5.  Condition Use on Acceptance (covered in the introductory paragraph)

  • Expressly state the user’s access to or use of the product or service is subject to these terms.
  • Expressly state that you will not provide the product or service except pursuant to these terms.

6.  Provide Notice of All Terms

  •  Draw attention to the on-line agreement.
  •  Make sure the customer sees it, e.g. no “below the fold,” small print, or hidden text.
  •  Place the “Accept” option at the end of all terms.
  •  Require the user to scroll though all terms before making the acceptance action.
  •  Consider requiring the user to check an “ I accept” box for each provision, especially for an unusual or onerous provision.
  • No link to terms or scroll boxes
  • Advise user to print and keep a copy of the agreement.

 

Is a Clickwrap Agreement Enforceable?

 

Before we discuss the enforceability (or lack thereof) of such agreements, it is probably best that we at least define our terms so we all know exactly what type of agreement we will be examining. Wikipedia has the following definition:


A clickwrap agreement (also known as a "clickthrough" agreement or clickwrap license) is a common type of agreement (often used in connection with software licenses). Such forms of agreement are mostly found on the Internet, as part of the installation process of many software packages, or in other circumstances where agreement is sought using electronic media. The name "clickwrap" came from the use of "shrink wrap contracts" in boxed software purchases, which "contain a notice that by tearing open the shrinkwrap, the user assents to the software terms enclosed within".

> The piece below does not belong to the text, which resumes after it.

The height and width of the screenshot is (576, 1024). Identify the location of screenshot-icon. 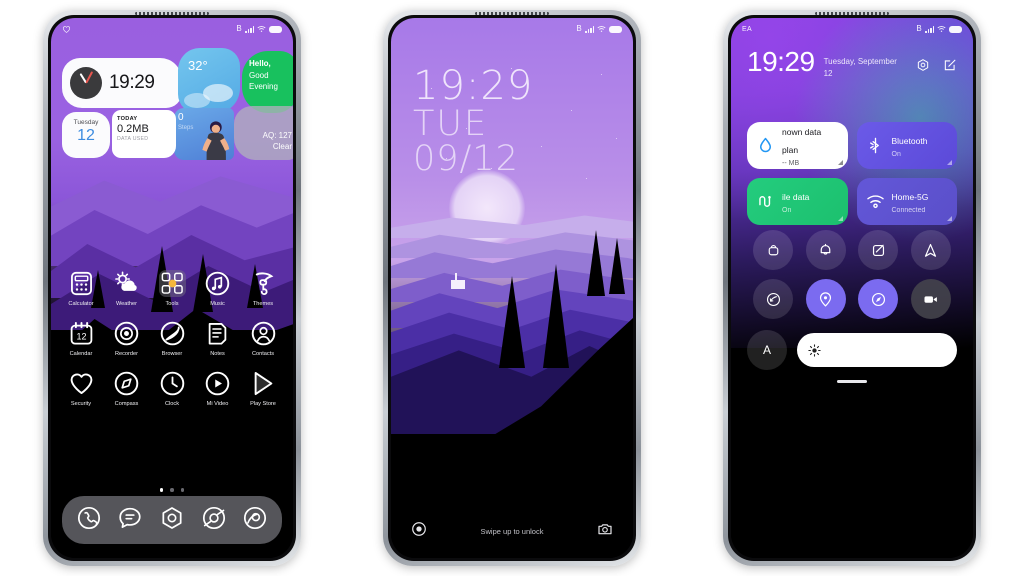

Click-wrap is the electronic equivalent of the shrink-wrap method which allows users to read the terms of the agreement before accepting them.


The content and form of clickwrap agreements vary widely. Most clickwrap agreements require the end user to manifest his or her assent by clicking an "ok" or "agree" button on a dialog box or pop-up window. A user indicates rejection by clicking cancel or closing the window. Upon rejection, the user can no longer use or purchase the product or service. Classically, such a take-it-or-leave-it contract was described as a "contract of adhesion, which is a contract that lacks bargaining power, forcing one party to be favored over the other". The terms of service or license do not always appear on the same webpage or window, but they are always accessible before acceptance.

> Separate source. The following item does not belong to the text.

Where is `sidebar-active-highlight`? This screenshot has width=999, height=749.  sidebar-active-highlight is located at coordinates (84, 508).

As a contract negotiator by inclination, I have a natural aversion to such forms of agreements. Simply put, one cannot negotiate such agreements. I’m grateful that Wikipedia acknowledges that such forms of agreements in the past were called ‘contracts of adhesion’. Please note that in the past these types of agreements lacked the bargaining element; however these forms of agreements are evolving. The law has a term that may be applied to a vast number of these clickwrap agreements, Caveat Emptor, Buyer Beware.



Jason Haislmaier in his blog ThinkingOpen addresses the necessary elements for the ever-present “click-to-accept” contracts that many of us often face in his article How Do I Build an Enforceable Online Agreement? — Not (Always) the Way SalesForce.com or Google Would. I strongly recommend Haislmaier’s article. In it he discusses the American Bar Association’s Committee on Cyberspace Law and its year-long study regarding such agreements. Haislmaier discusses in depth the committee’s “bottom line” steps required in order to have an enforceable online agreement and adds some anecdotal evidence when online vendors might fall short of these steps. The four “bottom line” steps as espoused by the ABA’s Committee on Cyberspace Law are as follows:


1. The user must have adequate notice that the proposed terms exist;


2. The user must have a meaningful opportunity to review the terms;


3. The user must have adequate notice that taking a specified, optional action manifests assent to the terms; and


4. The user must, in fact, take that action.